松山千春のベスト・アルバムはいずれも「起承転結」と名付けられ、すでに10作を超えています。この作品はその記念すべき第一弾にして、アルバムとしては井上陽水の「氷の世界」に続き、史上2番目のミリオン・セラーとなった名作です。

 松山千春はさまざまな点でユニークなアーティストです。まずは北海道の足寄を拠点に活動する地方発のアーティストであるところ、フォークからニュー・ミュージックへの過渡期を象徴するアーティストであることなどなどです。

 松山のデビューは1977年1月、本作にも収録されている「旅立ち」でした。その後、順調に活動を続け、オールナイト・ニッポンでのDJっぷりが人気を呼び、歌手としては1978年に発表した「季節の中で」が大ヒットして、一般的な知名度を獲得しました。

 私には、「ザ・ベストテン」に出演するかしないかでごたごたしていたことが最も印象に残っています。テレビ出演拒否というのは反骨精神あふれるフォーク歌手の姿勢だと受け止めていたので、何をかっこつけてるんだと冷ややかにみていました。

 彼は一度だけ出演した際にカメラだけに向かって歌うのは寂しいという趣旨のことを語っていました。今にして思えば、松山千春は別に大きな主張をしているわけではなく、ごくごく自然な態度だっただけなんでしょう。当たり前と言えば当たり前。客をいれないテレビがおかしい。

 当時、フォークに偏見をもっていたのは私のようです。
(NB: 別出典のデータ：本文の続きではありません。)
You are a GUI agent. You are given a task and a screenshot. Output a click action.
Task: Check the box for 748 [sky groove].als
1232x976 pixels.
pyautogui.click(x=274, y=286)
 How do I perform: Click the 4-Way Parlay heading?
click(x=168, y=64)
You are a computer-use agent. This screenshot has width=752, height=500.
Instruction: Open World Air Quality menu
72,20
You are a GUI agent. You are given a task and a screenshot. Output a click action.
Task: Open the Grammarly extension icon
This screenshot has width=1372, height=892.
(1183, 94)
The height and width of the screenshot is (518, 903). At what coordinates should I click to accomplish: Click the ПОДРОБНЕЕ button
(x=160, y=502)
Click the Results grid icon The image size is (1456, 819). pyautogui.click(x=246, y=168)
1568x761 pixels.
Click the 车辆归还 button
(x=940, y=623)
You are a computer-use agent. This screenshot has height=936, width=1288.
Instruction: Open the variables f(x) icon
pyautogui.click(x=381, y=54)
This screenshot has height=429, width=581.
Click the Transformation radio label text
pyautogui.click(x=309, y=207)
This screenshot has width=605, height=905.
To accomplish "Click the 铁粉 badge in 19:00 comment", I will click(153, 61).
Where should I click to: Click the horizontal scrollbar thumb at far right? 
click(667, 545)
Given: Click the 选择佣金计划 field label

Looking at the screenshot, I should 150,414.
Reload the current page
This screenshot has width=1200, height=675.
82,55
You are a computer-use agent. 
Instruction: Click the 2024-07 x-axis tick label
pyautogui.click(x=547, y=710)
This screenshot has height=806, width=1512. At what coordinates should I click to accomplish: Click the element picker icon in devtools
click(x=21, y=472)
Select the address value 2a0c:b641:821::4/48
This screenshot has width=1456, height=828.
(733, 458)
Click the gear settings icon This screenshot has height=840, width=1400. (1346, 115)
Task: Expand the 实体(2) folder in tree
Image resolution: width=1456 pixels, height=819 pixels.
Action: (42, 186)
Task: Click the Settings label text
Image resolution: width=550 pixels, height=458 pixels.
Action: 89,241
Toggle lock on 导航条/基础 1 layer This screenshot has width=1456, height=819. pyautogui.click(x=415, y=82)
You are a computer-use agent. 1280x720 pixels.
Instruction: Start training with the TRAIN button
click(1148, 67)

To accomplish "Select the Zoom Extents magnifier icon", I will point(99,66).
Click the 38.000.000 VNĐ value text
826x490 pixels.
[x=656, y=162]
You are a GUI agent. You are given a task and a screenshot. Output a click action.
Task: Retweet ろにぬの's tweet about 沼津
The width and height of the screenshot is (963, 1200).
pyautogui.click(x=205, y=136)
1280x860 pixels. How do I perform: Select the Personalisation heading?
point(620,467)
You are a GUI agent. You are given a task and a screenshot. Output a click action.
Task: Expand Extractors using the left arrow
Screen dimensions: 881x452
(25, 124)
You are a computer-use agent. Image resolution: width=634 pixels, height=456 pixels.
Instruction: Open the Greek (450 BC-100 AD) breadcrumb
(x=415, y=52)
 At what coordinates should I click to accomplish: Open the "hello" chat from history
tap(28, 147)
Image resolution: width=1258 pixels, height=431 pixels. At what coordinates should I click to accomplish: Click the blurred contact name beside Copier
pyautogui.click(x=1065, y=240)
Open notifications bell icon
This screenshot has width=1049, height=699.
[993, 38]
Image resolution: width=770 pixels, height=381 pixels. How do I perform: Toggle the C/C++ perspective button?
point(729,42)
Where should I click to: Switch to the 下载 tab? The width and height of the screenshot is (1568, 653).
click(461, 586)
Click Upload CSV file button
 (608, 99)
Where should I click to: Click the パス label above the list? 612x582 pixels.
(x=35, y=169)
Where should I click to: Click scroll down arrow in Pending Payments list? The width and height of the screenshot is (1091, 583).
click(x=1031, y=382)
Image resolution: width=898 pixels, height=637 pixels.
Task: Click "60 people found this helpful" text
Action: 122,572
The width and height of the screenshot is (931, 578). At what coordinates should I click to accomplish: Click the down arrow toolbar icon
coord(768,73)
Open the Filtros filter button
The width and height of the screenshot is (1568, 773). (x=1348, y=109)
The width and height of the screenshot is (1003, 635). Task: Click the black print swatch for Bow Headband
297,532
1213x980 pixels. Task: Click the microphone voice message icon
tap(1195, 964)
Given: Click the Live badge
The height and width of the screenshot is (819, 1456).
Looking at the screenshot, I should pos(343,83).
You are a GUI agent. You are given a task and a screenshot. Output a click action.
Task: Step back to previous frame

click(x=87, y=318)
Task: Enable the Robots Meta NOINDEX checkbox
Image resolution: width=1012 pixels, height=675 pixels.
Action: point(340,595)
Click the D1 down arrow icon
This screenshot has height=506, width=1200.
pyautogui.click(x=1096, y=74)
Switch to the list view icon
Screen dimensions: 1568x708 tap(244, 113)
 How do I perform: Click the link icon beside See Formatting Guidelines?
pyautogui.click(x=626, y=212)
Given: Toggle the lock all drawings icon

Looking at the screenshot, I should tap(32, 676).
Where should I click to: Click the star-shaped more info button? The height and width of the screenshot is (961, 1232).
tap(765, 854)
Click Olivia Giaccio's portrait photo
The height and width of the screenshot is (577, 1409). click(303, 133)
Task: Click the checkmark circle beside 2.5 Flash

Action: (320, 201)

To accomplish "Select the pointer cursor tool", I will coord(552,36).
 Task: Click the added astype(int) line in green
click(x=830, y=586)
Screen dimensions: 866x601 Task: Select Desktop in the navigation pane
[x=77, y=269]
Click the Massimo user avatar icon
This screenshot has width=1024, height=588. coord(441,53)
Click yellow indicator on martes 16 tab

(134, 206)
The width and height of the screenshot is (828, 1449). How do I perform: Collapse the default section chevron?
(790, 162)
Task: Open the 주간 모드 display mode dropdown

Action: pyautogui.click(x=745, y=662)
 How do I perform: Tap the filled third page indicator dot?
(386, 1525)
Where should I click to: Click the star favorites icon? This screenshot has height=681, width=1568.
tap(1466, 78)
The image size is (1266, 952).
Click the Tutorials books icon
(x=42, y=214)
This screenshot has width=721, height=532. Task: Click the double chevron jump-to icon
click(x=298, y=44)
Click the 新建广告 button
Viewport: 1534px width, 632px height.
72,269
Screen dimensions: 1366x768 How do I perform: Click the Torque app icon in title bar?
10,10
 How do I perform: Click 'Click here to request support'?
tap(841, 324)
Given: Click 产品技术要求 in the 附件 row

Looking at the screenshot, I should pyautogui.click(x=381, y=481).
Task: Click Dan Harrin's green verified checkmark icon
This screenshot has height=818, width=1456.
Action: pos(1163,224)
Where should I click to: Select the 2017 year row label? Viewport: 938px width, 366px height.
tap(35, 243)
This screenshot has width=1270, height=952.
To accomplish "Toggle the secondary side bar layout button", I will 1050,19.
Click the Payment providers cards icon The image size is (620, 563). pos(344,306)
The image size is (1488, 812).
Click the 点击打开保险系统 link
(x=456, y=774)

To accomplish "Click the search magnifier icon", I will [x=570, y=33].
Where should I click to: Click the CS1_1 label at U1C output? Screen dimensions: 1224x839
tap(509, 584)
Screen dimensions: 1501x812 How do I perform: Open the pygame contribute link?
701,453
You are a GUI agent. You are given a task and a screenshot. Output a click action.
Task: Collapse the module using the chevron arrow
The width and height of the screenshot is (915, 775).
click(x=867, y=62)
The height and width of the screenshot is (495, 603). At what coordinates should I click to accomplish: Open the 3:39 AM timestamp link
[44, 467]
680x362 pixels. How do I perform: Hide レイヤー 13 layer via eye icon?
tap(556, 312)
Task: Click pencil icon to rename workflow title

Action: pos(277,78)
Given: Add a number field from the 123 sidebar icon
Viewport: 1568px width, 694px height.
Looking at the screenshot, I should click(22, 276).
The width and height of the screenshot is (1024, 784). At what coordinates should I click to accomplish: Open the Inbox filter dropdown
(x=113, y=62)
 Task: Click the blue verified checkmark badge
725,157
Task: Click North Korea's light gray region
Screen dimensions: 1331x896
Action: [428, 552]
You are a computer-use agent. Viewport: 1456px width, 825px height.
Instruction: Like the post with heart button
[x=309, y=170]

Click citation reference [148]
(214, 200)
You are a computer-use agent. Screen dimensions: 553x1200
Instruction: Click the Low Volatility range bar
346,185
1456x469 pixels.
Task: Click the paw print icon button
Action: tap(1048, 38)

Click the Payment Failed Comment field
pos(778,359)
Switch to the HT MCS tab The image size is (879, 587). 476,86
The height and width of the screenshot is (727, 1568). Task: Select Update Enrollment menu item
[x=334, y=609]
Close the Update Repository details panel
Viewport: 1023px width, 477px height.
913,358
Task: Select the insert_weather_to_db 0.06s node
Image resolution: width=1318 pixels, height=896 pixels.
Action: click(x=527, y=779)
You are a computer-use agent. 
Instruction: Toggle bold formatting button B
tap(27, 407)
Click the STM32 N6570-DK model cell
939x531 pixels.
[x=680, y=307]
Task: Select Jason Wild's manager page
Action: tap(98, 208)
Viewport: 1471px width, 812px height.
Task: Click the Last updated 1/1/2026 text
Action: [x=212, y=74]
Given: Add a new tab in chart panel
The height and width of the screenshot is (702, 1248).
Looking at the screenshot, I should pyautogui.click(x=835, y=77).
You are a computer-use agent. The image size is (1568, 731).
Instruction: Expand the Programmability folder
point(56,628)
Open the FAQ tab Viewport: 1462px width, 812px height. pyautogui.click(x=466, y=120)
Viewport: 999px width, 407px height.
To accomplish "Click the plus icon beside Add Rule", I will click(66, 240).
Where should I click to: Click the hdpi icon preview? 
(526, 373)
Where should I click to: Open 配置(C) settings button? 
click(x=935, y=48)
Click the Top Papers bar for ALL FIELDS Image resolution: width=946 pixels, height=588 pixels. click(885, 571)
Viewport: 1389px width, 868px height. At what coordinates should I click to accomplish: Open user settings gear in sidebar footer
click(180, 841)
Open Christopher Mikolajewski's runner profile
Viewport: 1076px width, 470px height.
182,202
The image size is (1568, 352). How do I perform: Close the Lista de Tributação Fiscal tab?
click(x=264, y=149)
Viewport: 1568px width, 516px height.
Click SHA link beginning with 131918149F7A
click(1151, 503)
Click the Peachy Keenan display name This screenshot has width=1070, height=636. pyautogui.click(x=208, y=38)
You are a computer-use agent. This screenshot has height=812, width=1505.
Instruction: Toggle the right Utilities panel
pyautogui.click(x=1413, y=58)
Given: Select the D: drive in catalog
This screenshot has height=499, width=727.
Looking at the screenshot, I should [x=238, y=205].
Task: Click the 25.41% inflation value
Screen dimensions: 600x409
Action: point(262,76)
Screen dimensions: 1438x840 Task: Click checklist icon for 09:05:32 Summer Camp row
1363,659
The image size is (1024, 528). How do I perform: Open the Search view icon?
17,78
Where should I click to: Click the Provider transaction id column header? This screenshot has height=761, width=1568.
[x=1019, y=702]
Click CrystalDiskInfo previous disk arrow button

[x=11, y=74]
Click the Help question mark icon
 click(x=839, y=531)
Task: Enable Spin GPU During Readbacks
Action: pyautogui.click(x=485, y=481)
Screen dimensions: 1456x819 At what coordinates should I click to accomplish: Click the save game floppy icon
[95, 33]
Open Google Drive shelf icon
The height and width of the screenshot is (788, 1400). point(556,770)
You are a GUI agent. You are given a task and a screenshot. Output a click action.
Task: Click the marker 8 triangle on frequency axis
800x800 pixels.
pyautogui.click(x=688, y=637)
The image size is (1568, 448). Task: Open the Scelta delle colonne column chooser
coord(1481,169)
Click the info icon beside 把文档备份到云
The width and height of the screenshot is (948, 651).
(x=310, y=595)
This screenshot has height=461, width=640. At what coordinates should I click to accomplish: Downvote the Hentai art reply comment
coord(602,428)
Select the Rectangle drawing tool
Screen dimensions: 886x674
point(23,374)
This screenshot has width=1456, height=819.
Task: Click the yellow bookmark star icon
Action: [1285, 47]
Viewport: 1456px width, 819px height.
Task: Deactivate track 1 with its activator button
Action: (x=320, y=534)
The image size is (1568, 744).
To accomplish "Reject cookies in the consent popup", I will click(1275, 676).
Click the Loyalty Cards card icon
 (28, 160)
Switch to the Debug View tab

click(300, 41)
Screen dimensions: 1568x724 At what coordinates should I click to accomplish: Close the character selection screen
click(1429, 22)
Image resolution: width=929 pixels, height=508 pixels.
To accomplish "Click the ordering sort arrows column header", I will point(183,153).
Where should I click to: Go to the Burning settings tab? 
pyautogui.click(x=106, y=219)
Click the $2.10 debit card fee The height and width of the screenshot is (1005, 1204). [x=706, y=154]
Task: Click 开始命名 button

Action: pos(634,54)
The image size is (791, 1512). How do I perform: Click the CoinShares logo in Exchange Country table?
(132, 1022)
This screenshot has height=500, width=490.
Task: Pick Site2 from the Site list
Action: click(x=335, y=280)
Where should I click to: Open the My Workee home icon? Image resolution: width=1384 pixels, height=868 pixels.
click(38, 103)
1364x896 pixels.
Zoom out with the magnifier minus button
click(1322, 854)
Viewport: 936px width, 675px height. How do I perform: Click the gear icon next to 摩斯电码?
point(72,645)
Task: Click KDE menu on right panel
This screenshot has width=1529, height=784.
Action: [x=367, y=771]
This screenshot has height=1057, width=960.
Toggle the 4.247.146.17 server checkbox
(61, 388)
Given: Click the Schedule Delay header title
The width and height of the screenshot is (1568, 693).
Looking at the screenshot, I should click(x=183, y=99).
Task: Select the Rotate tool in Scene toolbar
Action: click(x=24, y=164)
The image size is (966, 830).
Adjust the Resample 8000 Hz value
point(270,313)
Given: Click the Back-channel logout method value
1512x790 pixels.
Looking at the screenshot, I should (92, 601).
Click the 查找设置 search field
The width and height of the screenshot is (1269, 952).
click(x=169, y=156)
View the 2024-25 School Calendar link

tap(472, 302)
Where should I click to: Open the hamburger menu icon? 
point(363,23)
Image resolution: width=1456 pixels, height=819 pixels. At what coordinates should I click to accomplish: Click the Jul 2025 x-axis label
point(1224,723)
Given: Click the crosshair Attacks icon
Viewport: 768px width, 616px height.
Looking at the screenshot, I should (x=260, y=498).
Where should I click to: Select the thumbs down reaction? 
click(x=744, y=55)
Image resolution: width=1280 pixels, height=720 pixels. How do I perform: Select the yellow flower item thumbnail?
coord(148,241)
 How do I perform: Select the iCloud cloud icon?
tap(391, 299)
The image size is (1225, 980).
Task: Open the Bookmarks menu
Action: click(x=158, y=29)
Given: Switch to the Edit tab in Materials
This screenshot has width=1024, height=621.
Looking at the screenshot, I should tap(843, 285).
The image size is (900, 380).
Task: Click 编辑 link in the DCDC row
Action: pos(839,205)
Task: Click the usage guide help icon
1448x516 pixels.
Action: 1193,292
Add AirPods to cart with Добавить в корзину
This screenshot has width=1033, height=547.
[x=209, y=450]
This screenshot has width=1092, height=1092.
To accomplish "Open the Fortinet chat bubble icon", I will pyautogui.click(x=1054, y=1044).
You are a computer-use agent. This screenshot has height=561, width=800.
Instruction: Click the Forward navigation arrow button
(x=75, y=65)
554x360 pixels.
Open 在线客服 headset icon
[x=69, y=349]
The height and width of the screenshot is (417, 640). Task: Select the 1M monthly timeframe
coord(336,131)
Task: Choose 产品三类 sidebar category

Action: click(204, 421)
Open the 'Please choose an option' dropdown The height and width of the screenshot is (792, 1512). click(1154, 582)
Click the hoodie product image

改めて、「季節の中で」を含む「起承転結」をじっくり聴いてみると、松山千春の情景描写にすぐれた素直な歌詞、奇を衒わない素朴なメロディー、真っ直ぐな歌唱に感服いたします。

 最先端のサウンドというよりも、歌謡曲や民謡に対してフォークからアプローチしたという意味で新しいサウンドです。まさにニュー・ミュージックと呼ばれる音楽の典型であろうと思います。聴きようによっては演歌。大言壮語するあくの強さとうらはらな素直で大らかなサウンド。

 音楽評論家の三橋一夫氏による当時のライナーノーツが面白いです。島崎藤村の詩やハイネの詩集、ビートルズやサイモン&ガーファンクル、岡林信康・吉田拓郎・井上陽水と続く、「青春の門」の系譜に松山千春を置いています。壮大でいて、幸せな話です。

 一番考えさせられたのは、「日本のフォークは高度成長期に種子がまかれ、低成長期に花を開いている」の一節です。この当時、まさかその後にバブルからその崩壊、そして失われた20年がやってこようなどとは露ほども思っていませんでした。

 松山千春の曲を聴いていると、古き良き時代という言葉が湧いてきます。今や大御所となりましたが、デビューから登りつめるまでを記録した初々しいアルバムには、狂乱の高度成長とバブルの間の平和な時代が映っているように思います。

 「季節の中で」に代表されるのびやかで屈託のない歌。洋楽に対しても、都会に対してもコンプレックスを持たない北海道の野生児。キャラクターとのギャップはありますけれども、松山千春の登場は大きな事件でした。